▸ **WHAT IS BEING ASKED**
All the lines below need retyping exactly, apart from the images.

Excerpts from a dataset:
Segment Open
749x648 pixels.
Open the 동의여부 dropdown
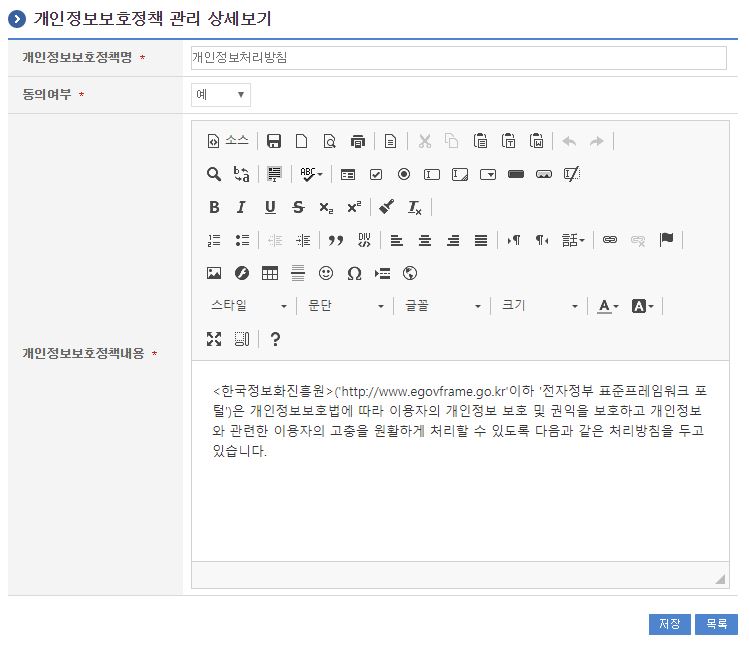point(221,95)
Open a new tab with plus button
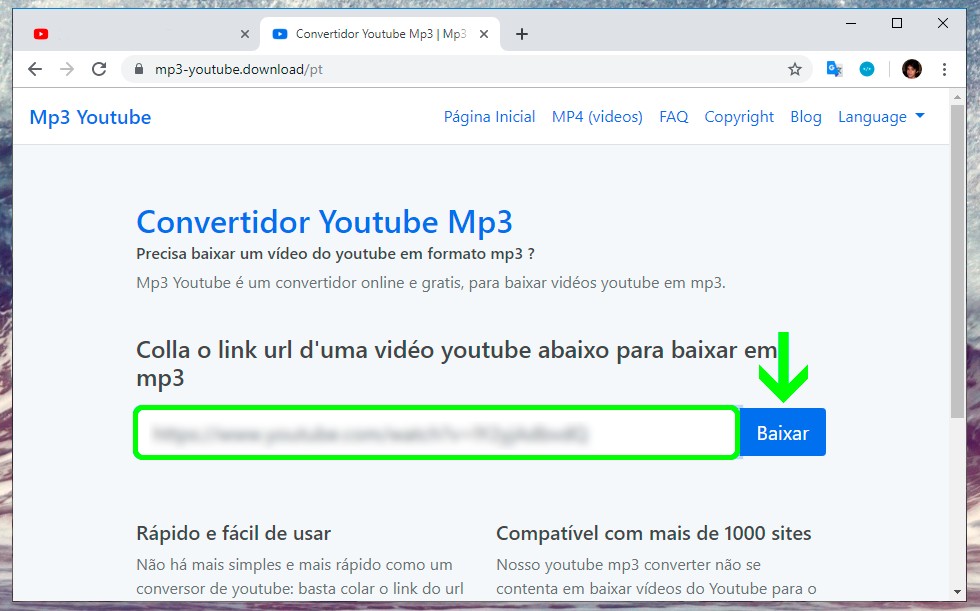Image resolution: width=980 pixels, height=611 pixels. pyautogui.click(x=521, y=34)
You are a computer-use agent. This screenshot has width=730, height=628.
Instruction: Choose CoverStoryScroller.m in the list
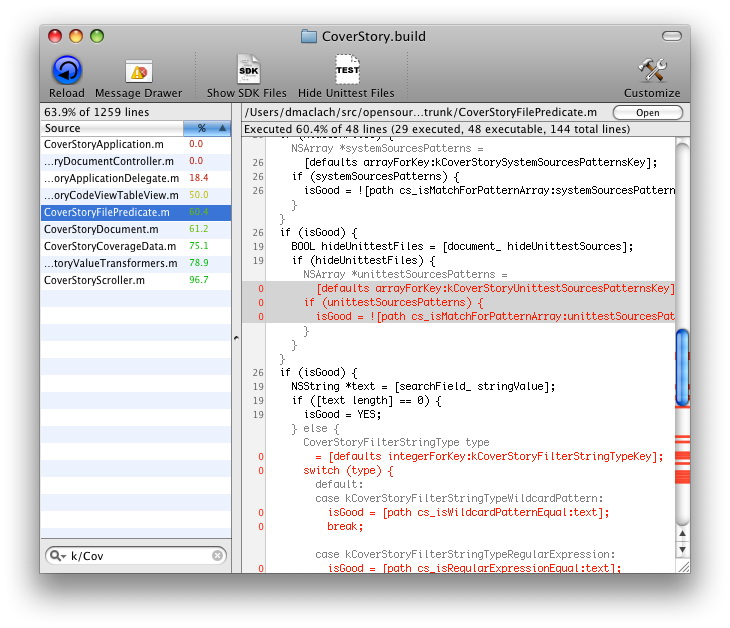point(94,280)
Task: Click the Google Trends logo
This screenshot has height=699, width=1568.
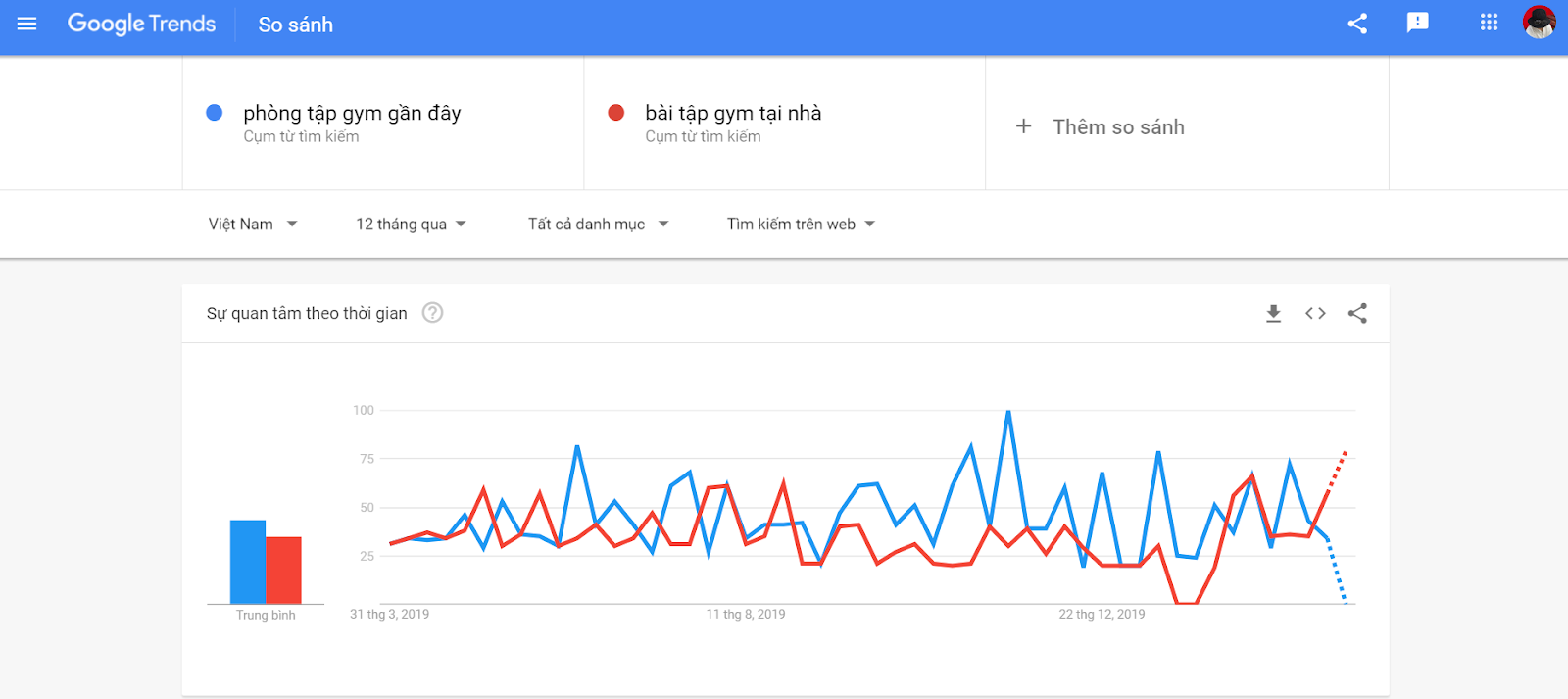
Segment Closed
▸ **SOLUTION TO THIS EXERCISE**
749x648 pixels.
Open the 동의여부 dropdown
point(221,95)
Open a new tab with plus button
Image resolution: width=980 pixels, height=611 pixels. pyautogui.click(x=521, y=34)
You are a computer-use agent. This screenshot has width=730, height=628.
Instruction: Choose CoverStoryScroller.m in the list
point(94,280)
Task: Click the Google Trends logo
This screenshot has height=699, width=1568.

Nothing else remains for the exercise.